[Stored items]
════════

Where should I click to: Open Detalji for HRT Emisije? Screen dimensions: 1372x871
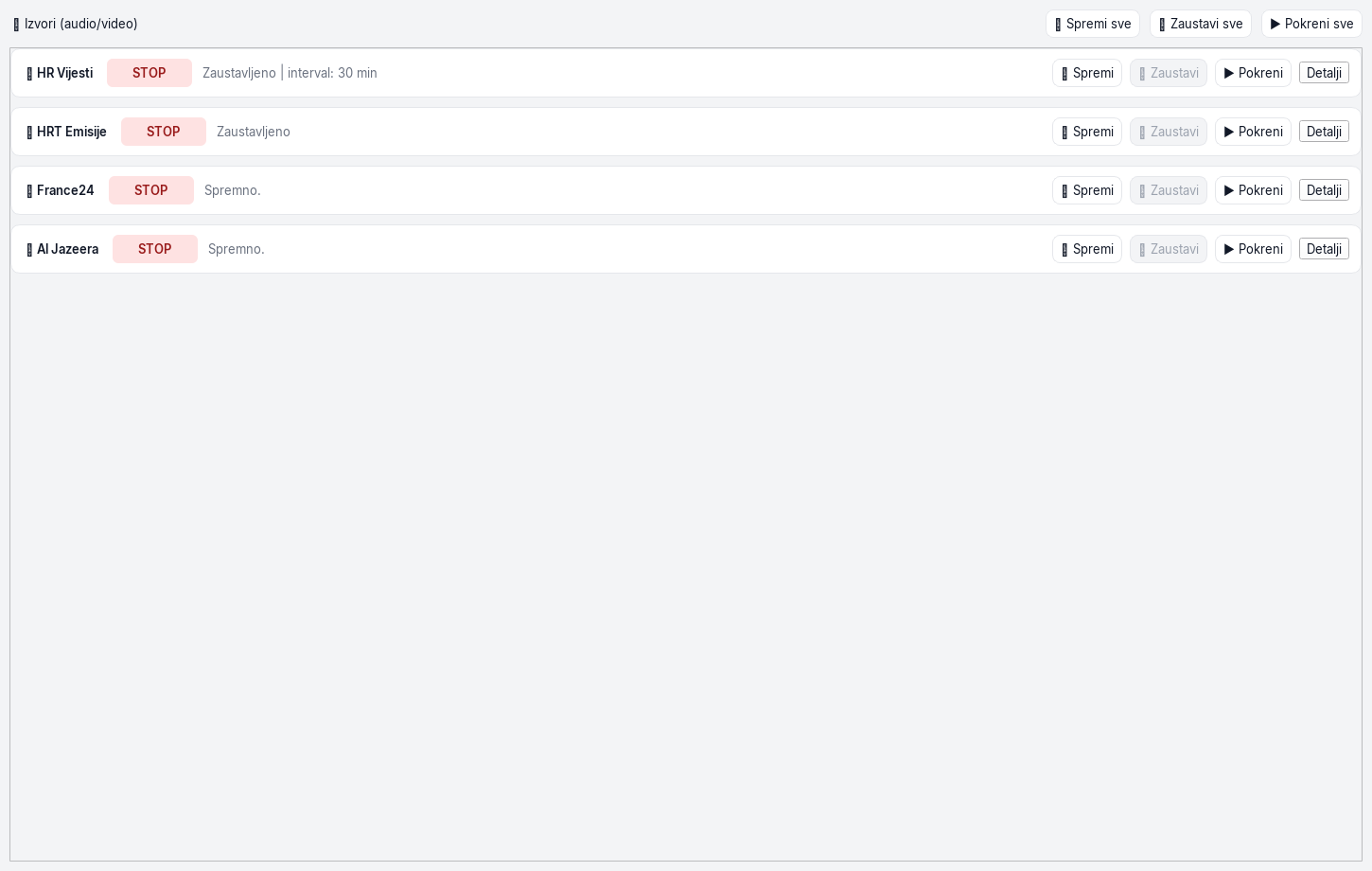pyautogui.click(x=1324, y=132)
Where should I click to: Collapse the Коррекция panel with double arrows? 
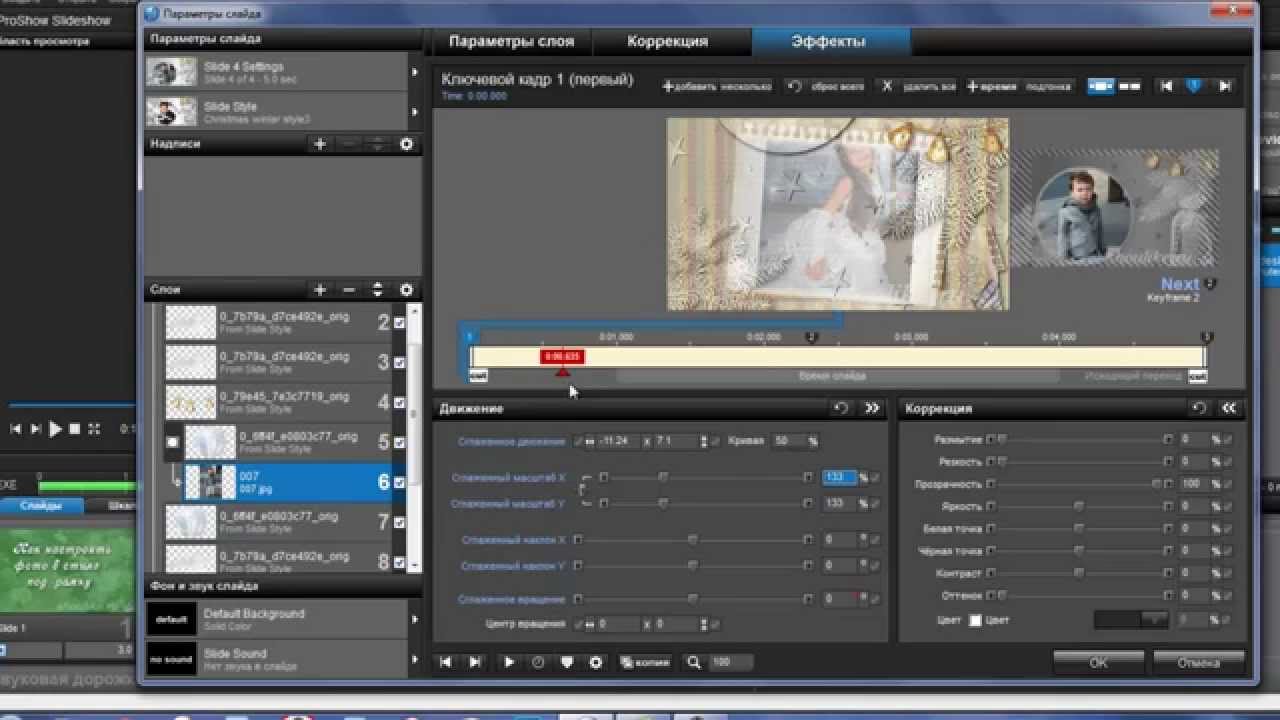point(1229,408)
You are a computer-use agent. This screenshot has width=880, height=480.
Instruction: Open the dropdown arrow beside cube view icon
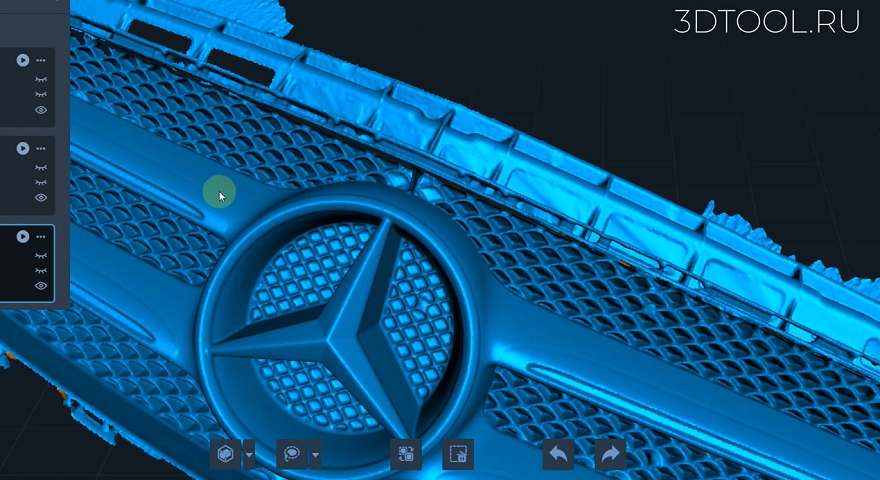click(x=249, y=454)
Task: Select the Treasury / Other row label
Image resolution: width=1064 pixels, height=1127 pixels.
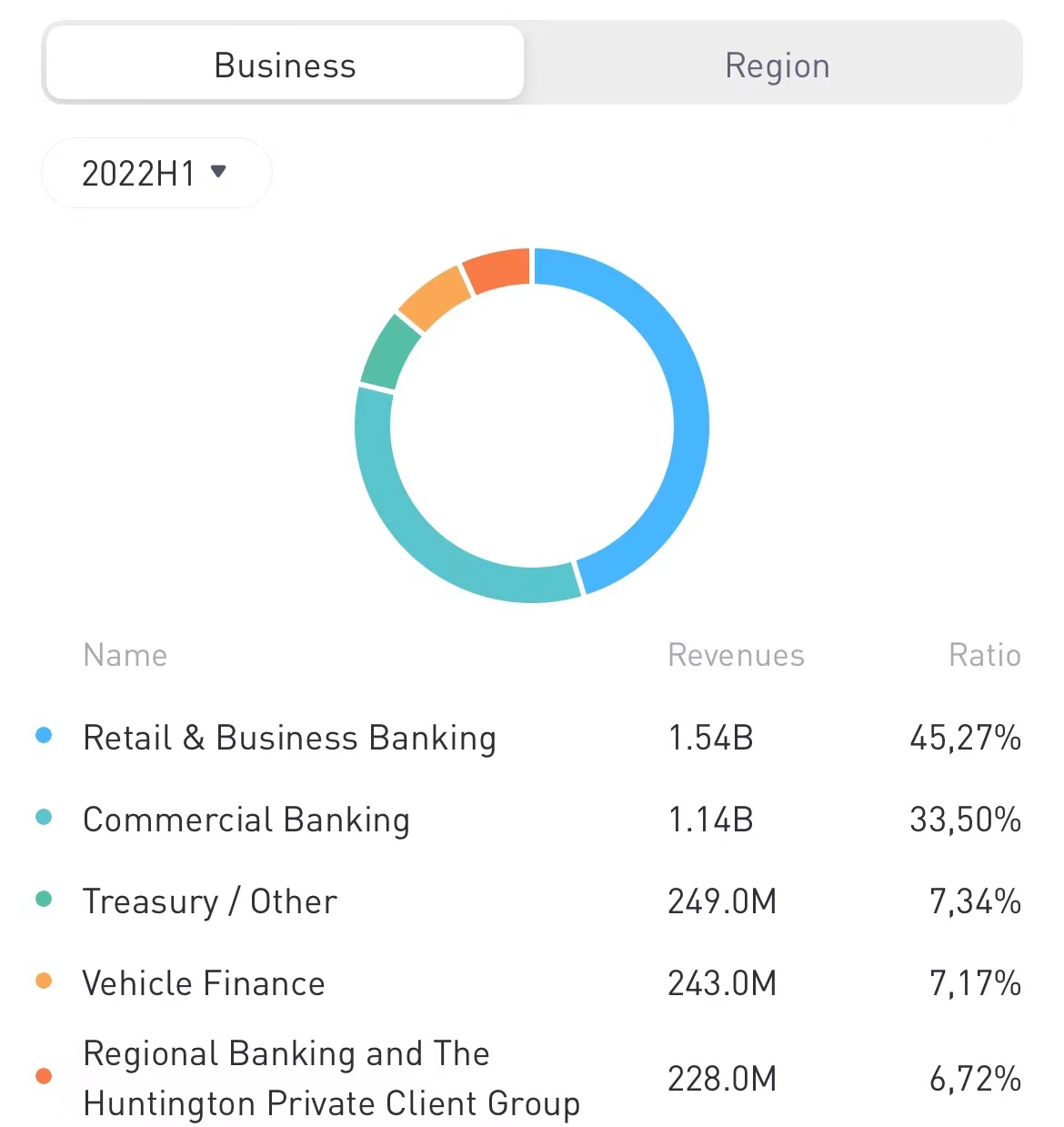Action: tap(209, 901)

════════

--- Aim of the task ---
Please copy the listing above exactly, from the line containing "Where should I click to: Collapse" through the end of the listing, leaving out the pictures.

--- The response ---
Where should I click to: Collapse the Коррекция panel with double arrows? 
point(1229,408)
You are a computer-use agent. This screenshot has width=880, height=480.
Instruction: Open the dropdown arrow beside cube view icon
click(x=249, y=454)
Task: Select the Treasury / Other row label
Image resolution: width=1064 pixels, height=1127 pixels.
Action: tap(209, 901)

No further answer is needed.